Qual è la sua valutazione della norma per la liberalizzazione dei farmaci di fascia C modificata nel corso dell’esame alla Camera?
Il Ministro Balduzzi più che di liberalizzazione dei farmaci di fascia C preferisce parlare di apertura del sistema, intendendo in questo modo ridurre la rigidità del sistema delle farmacie, senza però abbassare il livello di qualità del servizio, perché i farmaci non sono certamente un prodotto commerciale come tutti gli altri. Bisogna riconoscere che in precedenza il sistema delle liberalizzazioni aveva enormemente giovato alle farmacie, molte delle quali hanno un’offerta commerciale delle più differenziate. Oggi si va in farmacia per comprare prodotti di profumeria, magari perché li si considera migliori e più sicuri; oppure si va in farmacia a comprare giocattoli per bambini, ovviamente giocattoli selezionati che stimolino le capacità cognitive del bambino in modo più efficace; altre volte si va in farmacia per comprare scarpe, ortopediche ovviamente; o calze e canottiere, sempre rigorosamente elastiche o anallergiche; in farmacia si comprano prodotti dietetici selezionati, e così via… le farmacie, almeno alcune di loro, sono dei supermarket in miniatura, anche se sempre e strettamente al servizio diretto della salute.
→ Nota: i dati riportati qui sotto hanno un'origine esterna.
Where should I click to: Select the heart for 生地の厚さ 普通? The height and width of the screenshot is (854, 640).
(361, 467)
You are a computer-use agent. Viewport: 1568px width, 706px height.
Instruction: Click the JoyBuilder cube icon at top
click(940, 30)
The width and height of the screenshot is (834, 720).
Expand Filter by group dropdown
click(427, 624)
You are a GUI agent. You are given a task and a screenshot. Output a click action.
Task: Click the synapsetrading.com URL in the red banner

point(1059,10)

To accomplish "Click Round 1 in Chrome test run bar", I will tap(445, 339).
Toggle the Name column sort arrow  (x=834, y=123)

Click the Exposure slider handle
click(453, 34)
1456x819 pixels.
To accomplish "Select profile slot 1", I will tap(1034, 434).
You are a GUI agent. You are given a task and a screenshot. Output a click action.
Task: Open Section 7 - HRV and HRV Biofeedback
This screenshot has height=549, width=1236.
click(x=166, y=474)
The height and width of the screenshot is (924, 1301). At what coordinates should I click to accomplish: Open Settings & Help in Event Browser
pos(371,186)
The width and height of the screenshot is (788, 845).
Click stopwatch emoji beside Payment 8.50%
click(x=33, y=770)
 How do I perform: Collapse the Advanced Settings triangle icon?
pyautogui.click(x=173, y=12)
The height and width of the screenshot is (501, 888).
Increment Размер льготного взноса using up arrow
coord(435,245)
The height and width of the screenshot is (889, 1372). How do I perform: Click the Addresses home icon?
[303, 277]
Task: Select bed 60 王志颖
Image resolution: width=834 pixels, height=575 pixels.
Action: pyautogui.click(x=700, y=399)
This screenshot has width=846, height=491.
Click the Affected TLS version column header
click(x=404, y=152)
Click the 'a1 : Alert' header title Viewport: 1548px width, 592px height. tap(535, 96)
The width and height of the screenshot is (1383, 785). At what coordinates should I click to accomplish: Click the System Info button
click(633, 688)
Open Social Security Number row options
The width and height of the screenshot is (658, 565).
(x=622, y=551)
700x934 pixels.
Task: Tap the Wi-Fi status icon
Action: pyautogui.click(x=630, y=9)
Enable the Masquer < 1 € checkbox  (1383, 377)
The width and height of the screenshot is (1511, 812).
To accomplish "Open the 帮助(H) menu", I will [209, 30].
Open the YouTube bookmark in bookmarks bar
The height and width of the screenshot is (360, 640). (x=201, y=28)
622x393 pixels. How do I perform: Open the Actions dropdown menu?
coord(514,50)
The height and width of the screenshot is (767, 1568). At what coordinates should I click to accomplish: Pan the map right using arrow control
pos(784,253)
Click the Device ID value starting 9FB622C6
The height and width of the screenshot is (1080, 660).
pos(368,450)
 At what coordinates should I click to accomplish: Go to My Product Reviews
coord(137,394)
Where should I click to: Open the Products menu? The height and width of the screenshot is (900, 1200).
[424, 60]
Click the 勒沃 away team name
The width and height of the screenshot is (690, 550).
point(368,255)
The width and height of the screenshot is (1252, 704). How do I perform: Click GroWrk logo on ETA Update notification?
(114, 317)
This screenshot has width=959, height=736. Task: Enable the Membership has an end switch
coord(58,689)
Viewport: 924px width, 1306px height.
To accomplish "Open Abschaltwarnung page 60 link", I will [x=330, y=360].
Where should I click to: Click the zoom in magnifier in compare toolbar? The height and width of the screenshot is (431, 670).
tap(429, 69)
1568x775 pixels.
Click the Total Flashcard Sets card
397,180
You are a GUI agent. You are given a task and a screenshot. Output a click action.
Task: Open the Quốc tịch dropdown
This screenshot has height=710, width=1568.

Non stupisce che in questo clima le parafarmacie vogliano vendere i famosi prodotti di fascia C, tenendo conto che all’estero è abbastanza facile trovare questo tipo di farmaci anche nei grandi centri commerciali. Personalmente ritengo che vadano salvate almeno due condizioni essenziali, da un lato una selezione attentissima dei farmaci, che pur essendo di fascia C, possono essere venduti fuori dalle farmacie e dall’altro la qualità tradizionale del rapporto tra cliente-paziente e farmacista. Da sempre una parte significativa dell’educazione alla salute è fatta dal farmacista che risponde alle domande del paziente-cliente, che illustra gli effetti del farmaco, ne spiega le eventuali controindicazioni, magari avendo presente tutta la lista dei farmaci che il paziente assume. Verifica alcune condizioni della prescrizione, pone delle domande ben precise sapendo che il suo non è un ruolo puramente commerciale: per questo non sarebbe necessaria una laurea in farmacia, che resta comunque una laurea tutt’altro che semplice da conseguire. Si sente a tutti gli effetti responsabile della salute del paziente e non solo un mero operatore commerciale. Per questo serve anche un clima, un’atmosfera di serietà tutt’intorno che non sempre è ipotizzabile in un centro commerciale, dove potrebbe prevalere la fretta del compro e fuggo o del vendo e chiudo. Ci sono dei dati che evidenziano come la distribuzione di certi farmaci nei centri commerciali ne ha fatto aumentare il consumo, o per lo meno l’acquisto, in assenza di dati oggettivi sul piano della prescrizione o del quadro epidemiologico. Ci sono tipologie di pazienti che per le più svariate ragioni esigono un rispetto particolare in fatto di discrezione e di riservatezza e anche questo: sono anziani, oppure hanno malattie di cui si vergognano un po’, o più semplicemente sono particolarmente riservati e non vogliono intrusioni nella loro vita personale. Sono tutte condizioni che vanno tenute presenti proprio per rispetto alla dignità di ognuno, soprattutto quando è malato.